Monday, May 5, 2014

The Honorable Cross was venerated ( St. Nektarios of Pentapolis )

Great was the veneration of the Lord's Life-giving Cross by the faithful directly from the beginning.
The Apostle Paul commends the sign of the Cross to the faithful as the power of God, declaring:
"For the message of the Cross is foolishness to those who are perishing, but to us who are being 

 saved it is the power of God" (1Cor. 1:18). 

Faithfully preserving the Apostolic teaching,
Christians revered the sign and image of the
honorable Cross, believing in its redemptive and life-giving power.

The depiction and sign of the Cross was attested to, and was for them an unconquerable weapon against the attacks of visible and invisible enemies.

From that time, and from the first centuries of the
Church, particular reverence and honor were rendered to it.  The most ancient fathers of the Church maintained the Apostolic tradition of veneration and reverence for the Honorable Cross.

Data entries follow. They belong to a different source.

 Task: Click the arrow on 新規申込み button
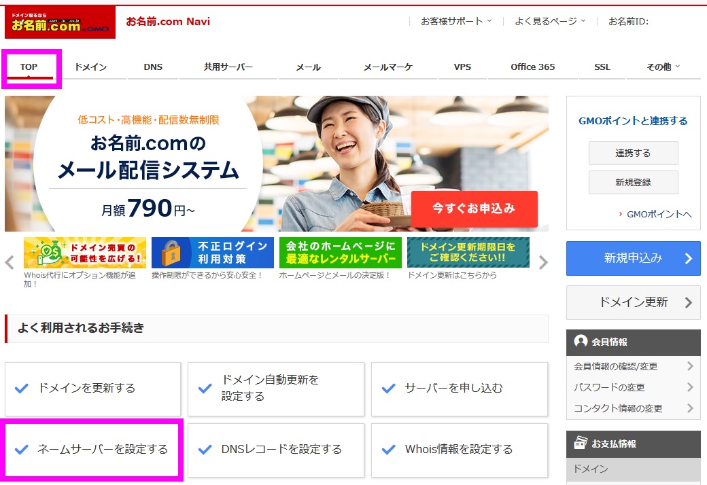click(x=689, y=258)
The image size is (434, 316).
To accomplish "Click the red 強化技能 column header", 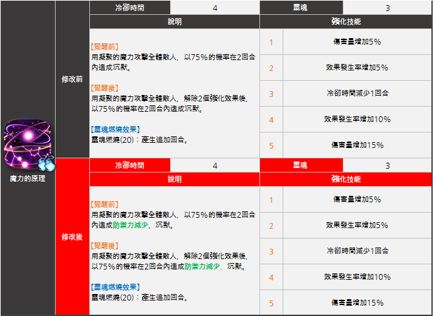I will tap(345, 179).
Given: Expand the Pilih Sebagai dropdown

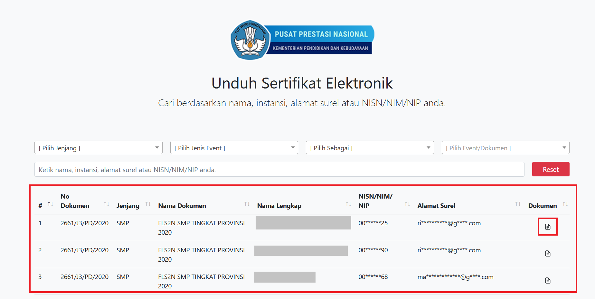Looking at the screenshot, I should coord(370,148).

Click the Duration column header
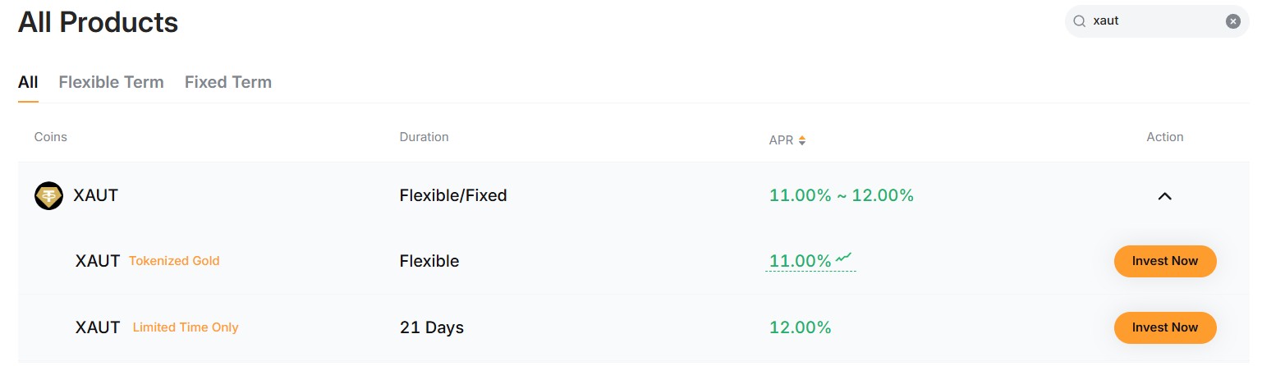[424, 137]
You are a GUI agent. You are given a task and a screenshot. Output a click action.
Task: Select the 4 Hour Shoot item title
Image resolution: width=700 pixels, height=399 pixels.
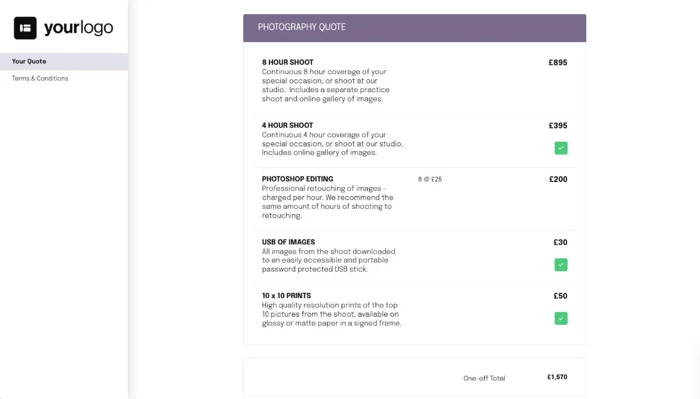pyautogui.click(x=287, y=125)
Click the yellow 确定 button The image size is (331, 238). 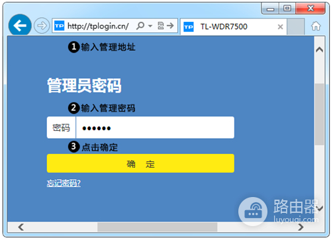point(140,163)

Tertullian, who lived during the second and third centuries (†245AD), attests that the sign of the Cross was in use by Christians during every facet of their life—even when they performed the most insignificant tasks, such as when they arose from bed, when they dressed themselves, when they went to sleep, when they ventured out of their
homes, and when they lit their lamps.

Furthermore, when they sat at the table, they would bless both themselves and their food with the sign of the honorable Cross.
In short, the sign of the honorable Cross was the beginning and the forerunner of everyundertaking.
St. Ignatius the God-bearer (†107AD)writes,
"The prince of this world rejoices when anyone denies the Cross, since he knows the confession of the Cross is his demise.

The Cross is the trophy that has been raised up against the devil’s power. When he sees it, he shudders, and when he hears of it, he fears."
Addressing the pagans who believed that Christians worshipped the Cross, as it was
customary for them, St. Ambrose (†397AD)

"When Christians worship the Cross, it is not the wood they are worshipping but Christ Who died
upon the Cross."
Christians of the first centuries portrayed the crucifixion of Christ the Savior through symbolic monograms.

Archaeologists attribute these monograms to the
first century, and to the same period during which the faithful of Antioch called themselves Christians—long before the kingdom of Constantine the Great.

Therefore, the theory of certain innovators that the honor rendered to the Lord's Honorable Cross and to its image was first known by Constantine the Great is mistaken.

Constantine the Great found the Honorable Cross to be in common use throughout the Church from the most ancient times. As a result, he honored its sign, and raised the Cross as the symbol of his new Christian empire after it was revealed to him.